(Data entries)
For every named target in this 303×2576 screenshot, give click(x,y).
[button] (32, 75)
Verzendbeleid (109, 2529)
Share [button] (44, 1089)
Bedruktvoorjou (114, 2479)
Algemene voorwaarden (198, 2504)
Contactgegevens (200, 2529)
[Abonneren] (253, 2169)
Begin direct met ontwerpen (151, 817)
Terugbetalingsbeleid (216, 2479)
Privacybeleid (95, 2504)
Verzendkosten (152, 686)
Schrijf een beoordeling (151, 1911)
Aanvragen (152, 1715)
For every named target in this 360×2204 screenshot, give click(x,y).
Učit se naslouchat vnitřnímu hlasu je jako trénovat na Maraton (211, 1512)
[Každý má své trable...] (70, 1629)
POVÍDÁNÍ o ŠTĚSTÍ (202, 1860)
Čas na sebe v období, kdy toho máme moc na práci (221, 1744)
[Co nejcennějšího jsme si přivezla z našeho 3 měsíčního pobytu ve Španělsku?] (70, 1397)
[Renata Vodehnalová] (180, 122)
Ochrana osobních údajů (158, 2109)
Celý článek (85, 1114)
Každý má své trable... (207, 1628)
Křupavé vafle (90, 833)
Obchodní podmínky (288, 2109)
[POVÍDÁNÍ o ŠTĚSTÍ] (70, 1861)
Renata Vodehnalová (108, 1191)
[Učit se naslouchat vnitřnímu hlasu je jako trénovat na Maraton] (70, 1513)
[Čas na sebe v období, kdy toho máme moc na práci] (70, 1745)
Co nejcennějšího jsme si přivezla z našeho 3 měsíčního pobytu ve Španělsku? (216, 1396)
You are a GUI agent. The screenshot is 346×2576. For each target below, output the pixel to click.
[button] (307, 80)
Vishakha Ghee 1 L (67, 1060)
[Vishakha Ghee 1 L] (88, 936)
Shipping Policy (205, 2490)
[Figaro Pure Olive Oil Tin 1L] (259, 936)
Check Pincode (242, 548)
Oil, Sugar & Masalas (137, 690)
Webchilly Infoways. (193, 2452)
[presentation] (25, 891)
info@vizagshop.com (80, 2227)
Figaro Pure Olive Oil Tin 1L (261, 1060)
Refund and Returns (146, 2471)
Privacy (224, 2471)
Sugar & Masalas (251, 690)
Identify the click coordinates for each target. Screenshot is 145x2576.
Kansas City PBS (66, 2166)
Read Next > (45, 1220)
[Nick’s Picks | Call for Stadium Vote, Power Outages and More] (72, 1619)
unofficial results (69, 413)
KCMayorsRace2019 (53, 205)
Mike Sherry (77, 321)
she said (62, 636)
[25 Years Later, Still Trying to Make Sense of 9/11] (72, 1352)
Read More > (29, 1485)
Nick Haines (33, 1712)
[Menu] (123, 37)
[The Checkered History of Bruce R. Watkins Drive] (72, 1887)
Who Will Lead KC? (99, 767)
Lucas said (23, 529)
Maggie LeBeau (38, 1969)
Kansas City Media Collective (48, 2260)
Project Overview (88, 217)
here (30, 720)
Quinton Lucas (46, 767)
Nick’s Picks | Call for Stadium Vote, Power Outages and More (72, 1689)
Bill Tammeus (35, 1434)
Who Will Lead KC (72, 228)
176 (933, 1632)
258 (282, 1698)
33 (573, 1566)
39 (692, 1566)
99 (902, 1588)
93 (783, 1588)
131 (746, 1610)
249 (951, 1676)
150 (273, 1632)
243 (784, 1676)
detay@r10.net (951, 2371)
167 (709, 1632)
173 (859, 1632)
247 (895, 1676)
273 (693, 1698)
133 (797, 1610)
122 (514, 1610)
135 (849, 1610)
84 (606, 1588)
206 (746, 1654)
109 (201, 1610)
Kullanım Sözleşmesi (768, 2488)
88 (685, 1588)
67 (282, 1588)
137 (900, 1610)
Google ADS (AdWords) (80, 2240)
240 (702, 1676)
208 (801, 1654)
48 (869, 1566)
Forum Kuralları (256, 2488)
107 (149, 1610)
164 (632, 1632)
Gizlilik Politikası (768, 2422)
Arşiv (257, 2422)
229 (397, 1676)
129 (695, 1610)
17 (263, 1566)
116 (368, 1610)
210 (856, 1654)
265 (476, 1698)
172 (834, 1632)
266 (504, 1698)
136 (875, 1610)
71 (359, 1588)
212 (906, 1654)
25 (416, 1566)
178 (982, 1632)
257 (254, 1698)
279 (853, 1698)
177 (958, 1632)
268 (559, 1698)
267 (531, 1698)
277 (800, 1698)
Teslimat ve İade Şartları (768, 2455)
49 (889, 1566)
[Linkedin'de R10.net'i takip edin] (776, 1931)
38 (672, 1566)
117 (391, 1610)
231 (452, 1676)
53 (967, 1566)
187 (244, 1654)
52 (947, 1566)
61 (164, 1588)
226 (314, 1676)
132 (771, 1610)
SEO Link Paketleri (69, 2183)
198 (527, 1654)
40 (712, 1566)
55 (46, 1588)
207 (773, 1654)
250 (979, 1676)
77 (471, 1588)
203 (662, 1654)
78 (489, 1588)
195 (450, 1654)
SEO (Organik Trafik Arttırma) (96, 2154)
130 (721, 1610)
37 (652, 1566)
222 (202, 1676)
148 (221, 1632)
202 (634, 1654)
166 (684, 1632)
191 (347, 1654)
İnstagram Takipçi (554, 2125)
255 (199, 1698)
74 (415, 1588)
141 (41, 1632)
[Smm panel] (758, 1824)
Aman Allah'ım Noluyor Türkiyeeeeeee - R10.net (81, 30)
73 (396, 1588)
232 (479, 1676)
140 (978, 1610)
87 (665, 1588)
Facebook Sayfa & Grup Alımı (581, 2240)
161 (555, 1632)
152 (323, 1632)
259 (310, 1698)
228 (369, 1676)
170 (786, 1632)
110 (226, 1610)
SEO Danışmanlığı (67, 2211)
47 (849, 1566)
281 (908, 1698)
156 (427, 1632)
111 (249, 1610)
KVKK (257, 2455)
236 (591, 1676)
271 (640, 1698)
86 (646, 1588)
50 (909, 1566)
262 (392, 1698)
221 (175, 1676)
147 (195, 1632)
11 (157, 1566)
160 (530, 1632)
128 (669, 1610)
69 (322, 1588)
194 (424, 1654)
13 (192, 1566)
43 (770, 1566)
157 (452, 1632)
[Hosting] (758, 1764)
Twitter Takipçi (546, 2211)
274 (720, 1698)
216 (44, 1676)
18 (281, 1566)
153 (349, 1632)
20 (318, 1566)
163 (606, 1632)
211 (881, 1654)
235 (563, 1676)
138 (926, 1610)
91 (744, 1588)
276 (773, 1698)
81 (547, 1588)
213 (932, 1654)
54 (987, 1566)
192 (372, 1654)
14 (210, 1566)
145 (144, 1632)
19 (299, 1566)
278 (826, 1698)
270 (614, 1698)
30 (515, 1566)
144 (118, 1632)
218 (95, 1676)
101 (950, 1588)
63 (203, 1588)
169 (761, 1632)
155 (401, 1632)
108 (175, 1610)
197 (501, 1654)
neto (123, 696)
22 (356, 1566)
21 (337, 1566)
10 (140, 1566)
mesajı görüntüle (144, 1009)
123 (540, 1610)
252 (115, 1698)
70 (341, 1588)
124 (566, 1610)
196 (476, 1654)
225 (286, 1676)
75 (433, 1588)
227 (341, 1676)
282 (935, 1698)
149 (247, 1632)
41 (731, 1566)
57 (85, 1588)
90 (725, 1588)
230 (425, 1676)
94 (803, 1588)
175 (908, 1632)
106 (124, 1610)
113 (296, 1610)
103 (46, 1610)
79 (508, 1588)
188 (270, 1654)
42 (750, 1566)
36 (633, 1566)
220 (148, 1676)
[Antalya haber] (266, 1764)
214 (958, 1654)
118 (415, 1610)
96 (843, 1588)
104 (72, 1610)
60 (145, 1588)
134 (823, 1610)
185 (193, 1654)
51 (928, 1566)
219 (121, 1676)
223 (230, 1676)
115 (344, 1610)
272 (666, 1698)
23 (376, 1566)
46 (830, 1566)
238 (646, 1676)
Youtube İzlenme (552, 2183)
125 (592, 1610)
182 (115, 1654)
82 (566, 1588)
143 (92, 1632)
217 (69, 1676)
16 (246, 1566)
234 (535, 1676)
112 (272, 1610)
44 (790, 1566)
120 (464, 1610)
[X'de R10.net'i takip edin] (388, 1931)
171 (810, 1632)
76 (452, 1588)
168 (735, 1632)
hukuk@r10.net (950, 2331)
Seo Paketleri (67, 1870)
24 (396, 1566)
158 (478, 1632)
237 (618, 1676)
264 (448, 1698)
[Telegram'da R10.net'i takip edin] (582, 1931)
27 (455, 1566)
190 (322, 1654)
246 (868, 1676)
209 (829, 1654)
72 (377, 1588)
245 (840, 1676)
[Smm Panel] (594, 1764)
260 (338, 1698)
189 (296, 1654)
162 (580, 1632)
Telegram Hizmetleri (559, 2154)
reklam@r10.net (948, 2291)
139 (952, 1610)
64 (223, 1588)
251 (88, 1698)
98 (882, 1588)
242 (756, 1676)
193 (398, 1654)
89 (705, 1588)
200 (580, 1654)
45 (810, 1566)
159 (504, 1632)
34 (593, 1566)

(The task)
Your answer should consist only of the lines above between the line holding "Celý článek (85, 1114)" and the line holding "107 (149, 1610)", inclusive, each transcribed exactly.

(Response below)
Celý článek (85, 1114)
Každý má své trable... (207, 1628)
Křupavé vafle (90, 833)
Obchodní podmínky (288, 2109)
[POVÍDÁNÍ o ŠTĚSTÍ] (70, 1861)
Renata Vodehnalová (108, 1191)
[Učit se naslouchat vnitřnímu hlasu je jako trénovat na Maraton] (70, 1513)
[Čas na sebe v období, kdy toho máme moc na práci] (70, 1745)
Co nejcennějšího jsme si přivezla z našeho 3 měsíčního pobytu ve Španělsku? (216, 1396)
You are a GUI agent. The screenshot is 346×2576. For each target below, output the pixel to click.
[button] (307, 80)
Vishakha Ghee 1 L (67, 1060)
[Vishakha Ghee 1 L] (88, 936)
Shipping Policy (205, 2490)
[Figaro Pure Olive Oil Tin 1L] (259, 936)
Check Pincode (242, 548)
Oil, Sugar & Masalas (137, 690)
Webchilly Infoways. (193, 2452)
[presentation] (25, 891)
info@vizagshop.com (80, 2227)
Figaro Pure Olive Oil Tin 1L (261, 1060)
Refund and Returns (146, 2471)
Privacy (224, 2471)
Sugar & Masalas (251, 690)
Identify the click coordinates for each target. Screenshot is 145x2576.
Kansas City PBS (66, 2166)
Read Next > (45, 1220)
[Nick’s Picks | Call for Stadium Vote, Power Outages and More] (72, 1619)
unofficial results (69, 413)
KCMayorsRace2019 (53, 205)
Mike Sherry (77, 321)
she said (62, 636)
[25 Years Later, Still Trying to Make Sense of 9/11] (72, 1352)
Read More > (29, 1485)
Nick Haines (33, 1712)
[Menu] (123, 37)
[The Checkered History of Bruce R. Watkins Drive] (72, 1887)
Who Will Lead KC? (99, 767)
Lucas said (23, 529)
Maggie LeBeau (38, 1969)
Kansas City Media Collective (48, 2260)
Project Overview (88, 217)
here (30, 720)
Quinton Lucas (46, 767)
Nick’s Picks | Call for Stadium Vote, Power Outages and More (72, 1689)
Bill Tammeus (35, 1434)
Who Will Lead KC (72, 228)
176 (933, 1632)
258 (282, 1698)
33 (573, 1566)
39 (692, 1566)
99 (902, 1588)
93 (783, 1588)
131 (746, 1610)
249 (951, 1676)
150 (273, 1632)
243 (784, 1676)
detay@r10.net (951, 2371)
167 (709, 1632)
173 (859, 1632)
247 (895, 1676)
273 (693, 1698)
133 (797, 1610)
122 (514, 1610)
135 (849, 1610)
84 (606, 1588)
206 (746, 1654)
109 (201, 1610)
Kullanım Sözleşmesi (768, 2488)
88 (685, 1588)
67 (282, 1588)
137 (900, 1610)
Google ADS (AdWords) (80, 2240)
240 (702, 1676)
208 (801, 1654)
48 (869, 1566)
Forum Kuralları (256, 2488)
107 (149, 1610)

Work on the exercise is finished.